What is a Machine Learning Algorithm?

Before understanding the concept of machine learning algorithms, we must first understand the concept of machine learning. Put simply, machine learning is a field of study in which we endeavor to teach computers cognition–the ability to reason, understand, and adapt beyond their explicit programming. The concept is closely related to that of artificial intelligence, where high-level mathematics simulate the patterns of thinking by making decisions based on gathered information rather than preordained choices.

The aforementioned high-level math in machine learning takes the form of algorithms, which are complex instructions written as formulas that the computer uses to make predictive “decisions”. Machine learning differs from simple processing by absorbing data sets to form models (test or example sets based on previous input data), which allows the computer’s brain to make dynamic choices that evolve with additional information rather than making the same static choices no matter the input.

Use of Machine Learning in Software Development

The following are some of the ways in which machine learning algorithms are used in software development. The list doesn’t cover every use, as there are more being developed all the time, but some of the more popular.

  • Neural Networks – The word “neural” in this phrase represents machine learning algorithms that simulate cognition, and the network is generally comprised several components (computers, servers) that each gather input for the dynamic “thinking” of a central body.
  • Data Mining is a multifaceted aspect of most data-driven applications. Machine learning comes into play for large data sets that are too big to expect that a human being could check their accuracy. In these instances, the machine must learn to implement its own models for consistent accuracy. Machine learning are used for results validation, classification, regression, and dependency modeling, which are all just complex ways of saying that algorithms find the patterns in large data sets and react dynamically.
  • Natural Language Processing (NLP) – Each time we speak into our phones and receive information in return, we are seeing the results of NLP. In this case the machine is learning to recognize patterns of speech that are divided into segments call tokens. It is impractical to try and teach a machine to understand language in a closed lab, since people have different dialects and inflections in different regions of the same country; thus, machine learning is used to gather data on dialects from everyone, everywhere, and form logical conclusions about what people are saying.
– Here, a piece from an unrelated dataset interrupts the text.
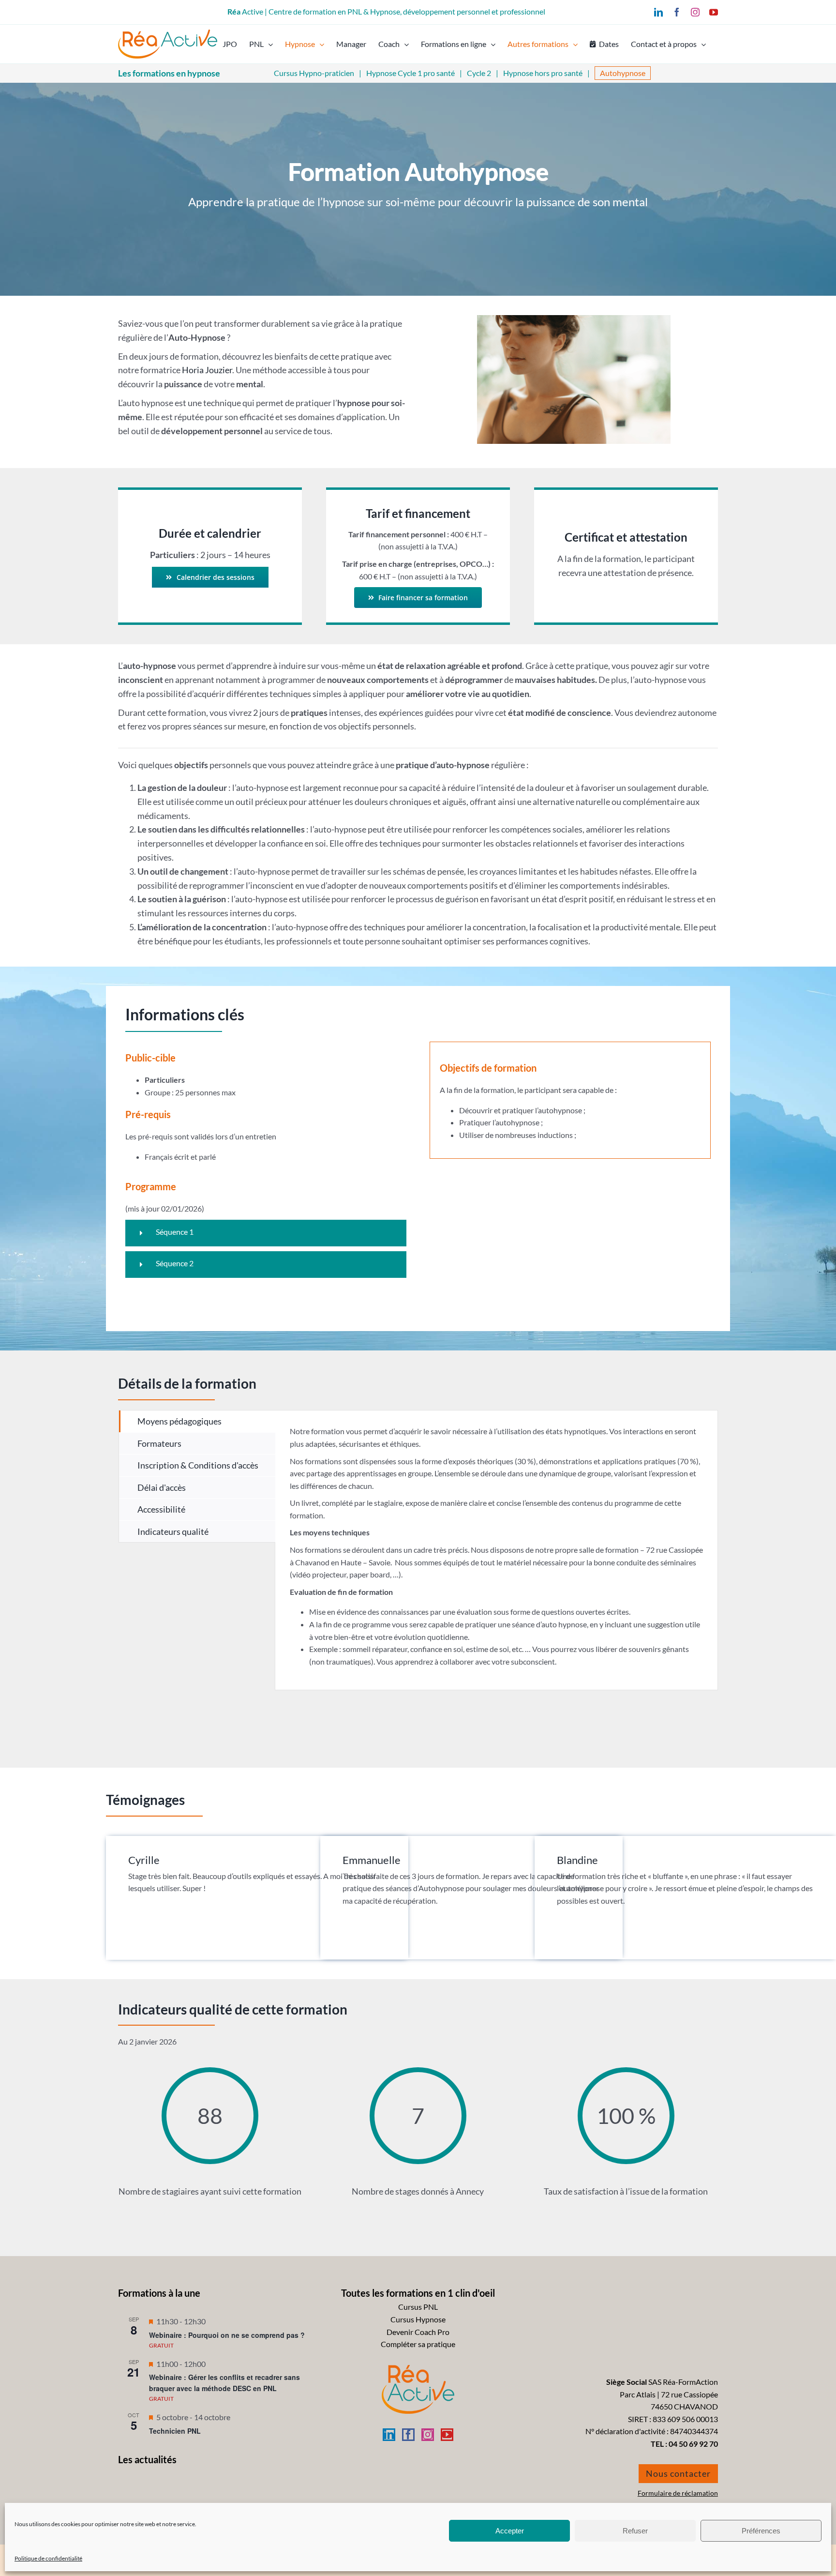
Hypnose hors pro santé (542, 72)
Practical Application of Machine Learning in the Real World

The following items present some of the ways machine learning algorithms are applied to everyday use. These applications may seem simple on the surface, but they are applying simulated reasoning that is the direct result of machine learning:

  • Web Searching – What began as a relatively straightforward indexing engine has grown into a search platform that has a mind of its own. We’ve seen how Google Now “remembers” previous searches and uses them to provide suggestions based on our interest, but it’s also applying weighted values based on a constantly evolving set of parameters. Behind the scenes, complex machine learning algorithms that are fed information daily from hundreds of millions of test cases. In this, Google Search is an example of an enormous neural network. Currently, popular web search engines like Google and Bing also use natural language processing as a means to understand spoken query and match it to tokens from an enormous repository of matching symbols. The combined efforts of neural networks and NLP are what makes modern search engines so dynamic.
  • Business Analytics are most effective when they have robust data mining capabilities backed by machine learning algorithms that are capable of recognizing patterns. Since business is a constantly evolving entity, static programming doesn’t have the agility to keep up with such a vast number of sources. Machine learning is necessary to separate that which is relevant to the user’s needs from the rest, and to present in a way that is digestible by people.
  • E-Commerce, particularly with enormous databases and user activity like Amazon.com, use machine learning to provide better service to consumers. Where we see these sites offering additional results under such banners as “people also search for”, the presented items are constantly changing based on the underlying algorithms which simulate the machine learning our shopping tendencies.

Future of Machine Learning Algorithms

To those outside of the software development industry, machine learning may sound like something from a science fiction movie. They may think of robots with personalities or machines that perform all our tasks for us. This isn’t too far from the truth, however. We’ve already given over many tasks to machines that would have been performed manually, say, ten years ago. Therefore, to those involved in software development, machine learning should be high on the list of skills to master, as contemporary thinking is all headed in the direction of pseudo-artificial intelligence. Meaning, it may not be long before some of those science fiction concepts become reality.